One reason is that it’s public education, meaning that it is designed to serve all kids and families, whether Black, brown, white, rich, middle-class, or poor, as well as everyone else who depends on an educated populace. Public education is one of the last remaining spaces we have that could be considered a “commons,” a shared benefit and a shared responsibility, and as such, it is antithetical to the extreme rightward turn of today’s Republican Party. These politicians see every public service as something to privatize and sell off, a way for someone (maybe even them!) to make money. In the most extreme version of this worldview, everything must make a profit and nothing deserves public investment, not even children.
Education leads to empathy and critical thinking.
Another reason the current legislature won’t fund public schools is because quality education promotes critical thinking and that’s not something they want everyone to have (i.e., "Education is power"). Importantly, public education also helps inoculate us from the Right’s myths of scary “others,” whether immigrants, Trans folks, socialists, or otherwise. When we know each other, cultivate empathy with one another, and build community, we recognize these lies and know that we are not each other’s enemies. We build the base for a powerful collective to resist and the Right certainly doesn’t want this.
No one has the courage to flout the party line.
And then there’s the reason the legislature really won’t talk about: since Tea Party-darling Governor Scott Walker introduced “winner takes all,” scorched-earth politics to the state of Wisconsin, very few Republican legislators have been willing to break with the party line. (And in fact, the few who provided an independent voice have long since left politics).

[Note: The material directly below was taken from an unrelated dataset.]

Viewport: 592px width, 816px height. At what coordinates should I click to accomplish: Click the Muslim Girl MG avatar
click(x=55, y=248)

Current legislators actively undermine the schools in their districts, even though their constituents are overwhelmingly in favor of keeping those schools open. Polarization and cowardice are also reasons they undermine public education.

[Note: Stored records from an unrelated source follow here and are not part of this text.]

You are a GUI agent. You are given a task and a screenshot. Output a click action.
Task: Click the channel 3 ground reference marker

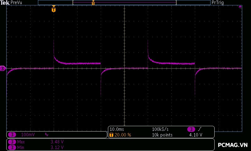pyautogui.click(x=3, y=68)
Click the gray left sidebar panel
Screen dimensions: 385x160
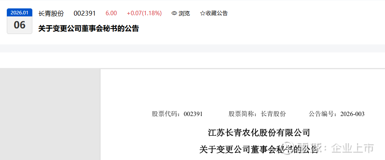[x=50, y=114]
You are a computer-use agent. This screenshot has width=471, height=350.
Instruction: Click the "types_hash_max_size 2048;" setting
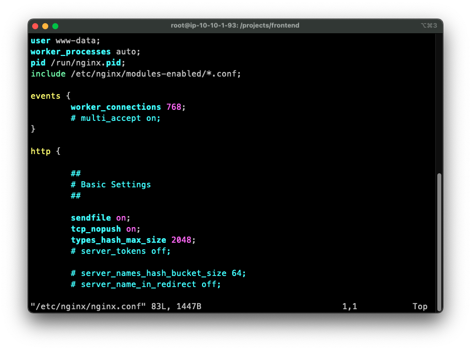[133, 240]
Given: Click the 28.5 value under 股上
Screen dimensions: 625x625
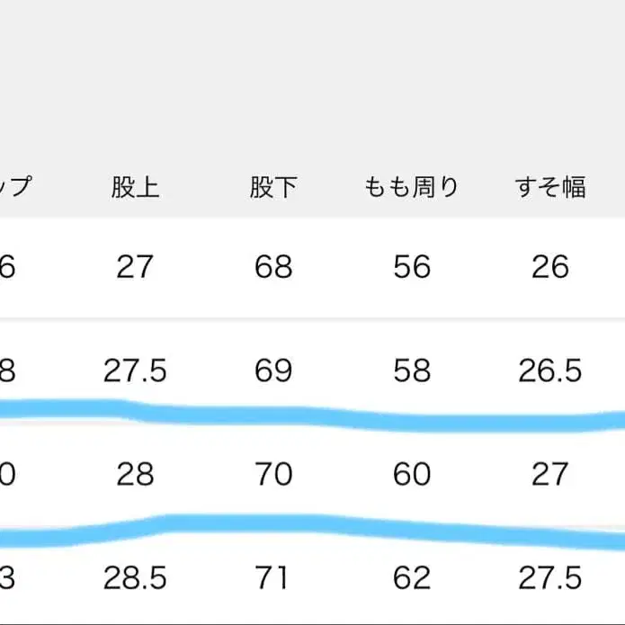Looking at the screenshot, I should [135, 577].
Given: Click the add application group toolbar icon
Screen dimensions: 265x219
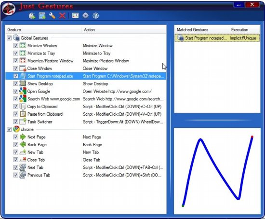Looking at the screenshot, I should pyautogui.click(x=42, y=16).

So, what can we do? It’s true that this pattern of under-funding and attacking public education in Wisconsin has been around a long time, since 2011 at least, and that it will take a committed effort to turn this around, but we are not powerless in this fight and no outcome is a foregone conclusion.
There really has never been a better time to tell the legislature why public education is essential to you, your school, your community, and our state, and to demand full funding.
Here are some things we can do now:
Contact the Joint Finance Committee (JFC) to tell them we need to fund and support public education now. You can submit comments through the month of April to the biennium budget public comment forum or attend one of two remaining listening sessions. (Note: These require a hike, as the JFC seems to avoid south-central Wisconsin for these.)
If you have friends and family in other parts of the state, talk to them about why you support public schools and their full funding. Encourage them to attend the JFC listening sessions or submit public comments. If their representative is a JFC member, a personal email, call, or visit can be even better.
Sign Wisconsin Public Education Network’s petition to close the special education funding gap. Only 29% of public schools’ special education costs are reimbursed currently by the state (though 90% of private schools’ costs are), and this significantly adds to the gap districts face.
Talk with other families, teachers, and staff at your schools about this attack on public education. Recognize the impacts it’s having here and now and build our capacity to fight back for the long run.